Wat is een radicale nekdissectie?
Radicale nekdissectie (RND) is een chirurgische procedure die wordt gebruikt om de verspreiding van plaveiselcelcarcinoom (SCC), een type kanker, van de weefsels van het hoofd en de nek tot de lymfeklieren in de nek te beheersen. De operatie, opgericht in 1906, verwijdert lymfeklieren waarin kankercellen zijn gemigreerd. Omdat de lymfeklieren lymfe door het lichaam circuleren, wordt het sterftecijfer verdubbeld als de lymfeklieren kanker worden. RND is daarom uiterst belangrijk bij het voorkomen van de verspreiding van kanker.

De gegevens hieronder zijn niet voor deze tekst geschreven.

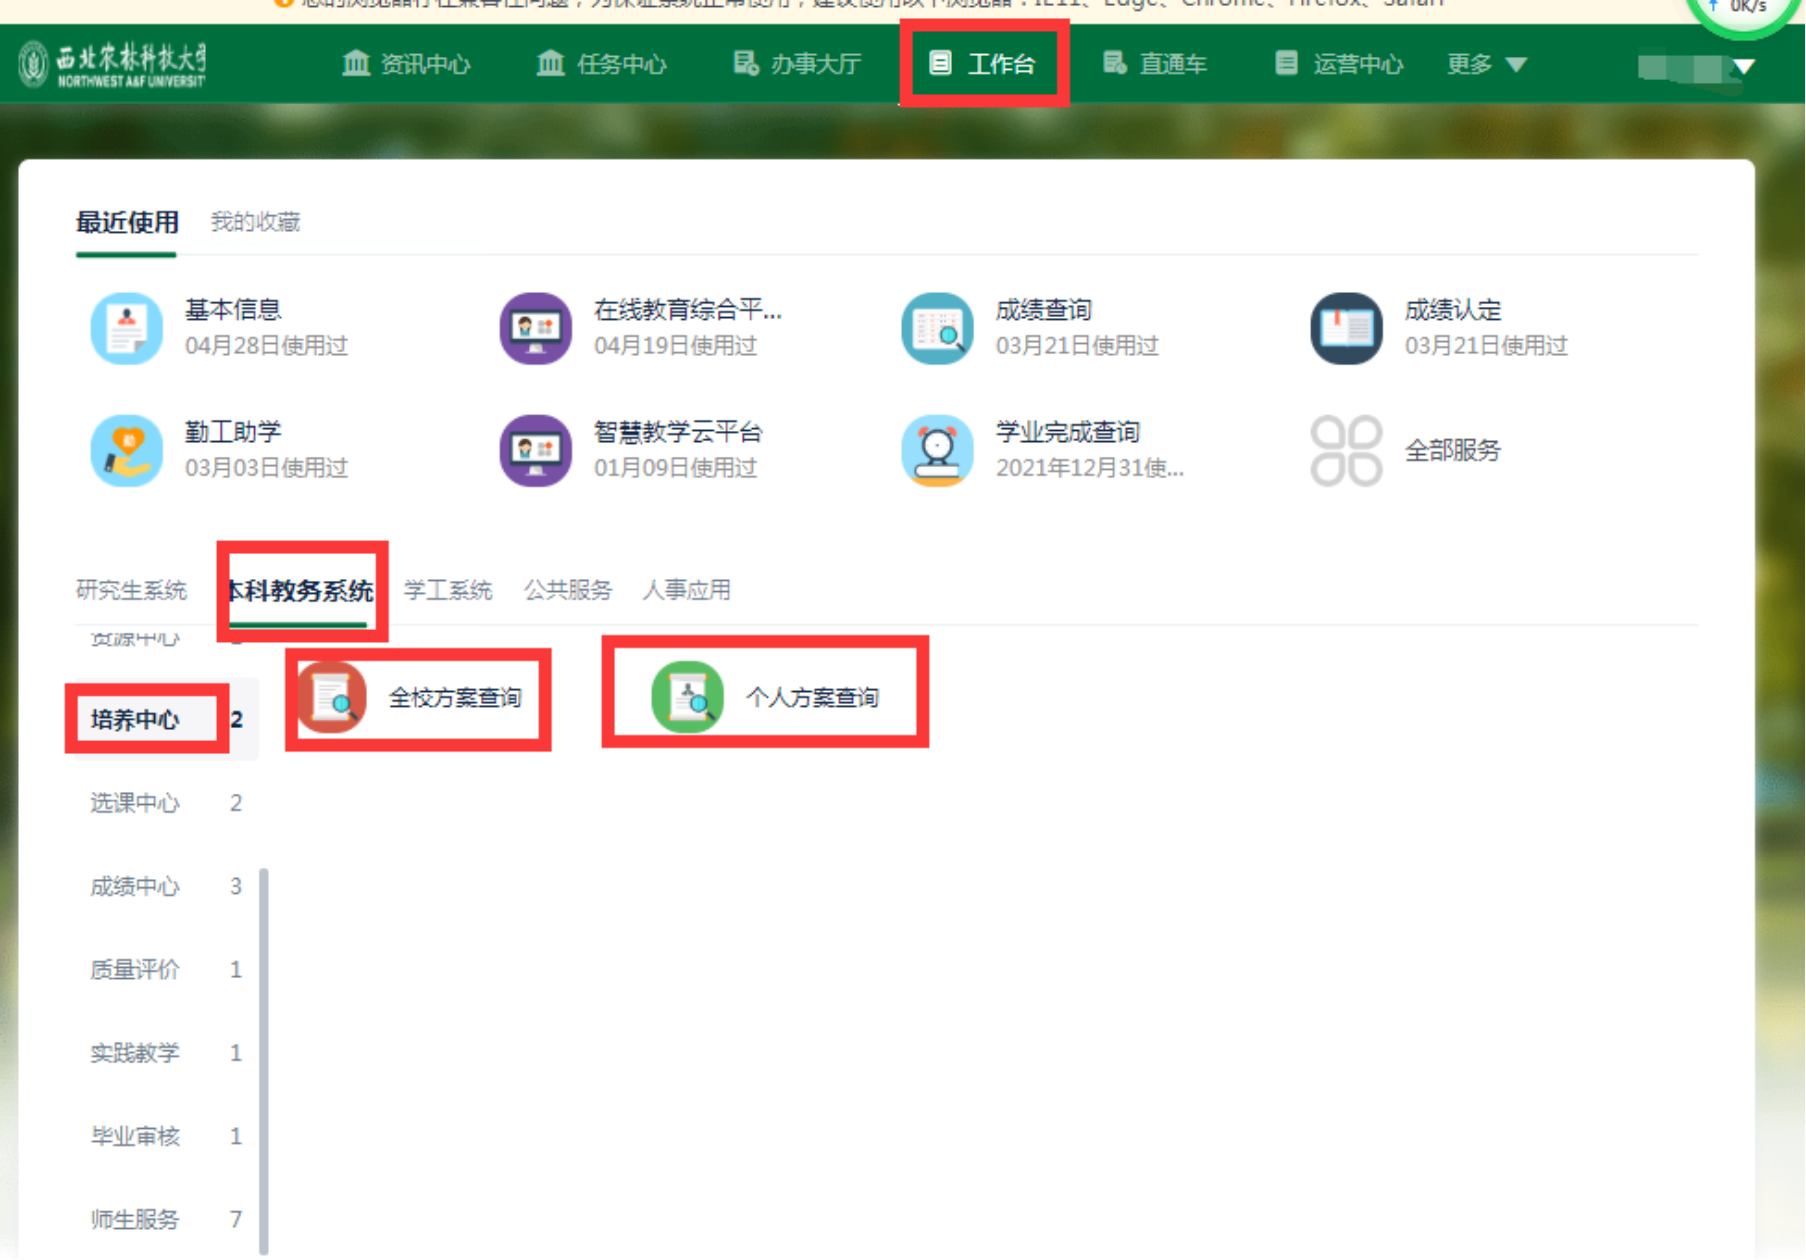This screenshot has width=1806, height=1260.
Task: Switch to the 我的收藏 tab
Action: tap(255, 222)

Radicale nekdissectie is de meest grondige van de mogelijke nekdissectieprocedures om de verspreiding van kanker te beheersen. Het wordt alleen uitgevoerd aan de aangedane zijde van de nek. Alle lymfeklieren aan die kant van de nek worden verwijderd, van de onderkaak of kaak naar het sleutelbeen. Bovendien omvat RND de verwijdering van de spinale accessoire zenuw die nekspieren, de interne halsader en de sternocleidomastoïde spier die verantwoordelijk is voor hoofdrotatie regelt.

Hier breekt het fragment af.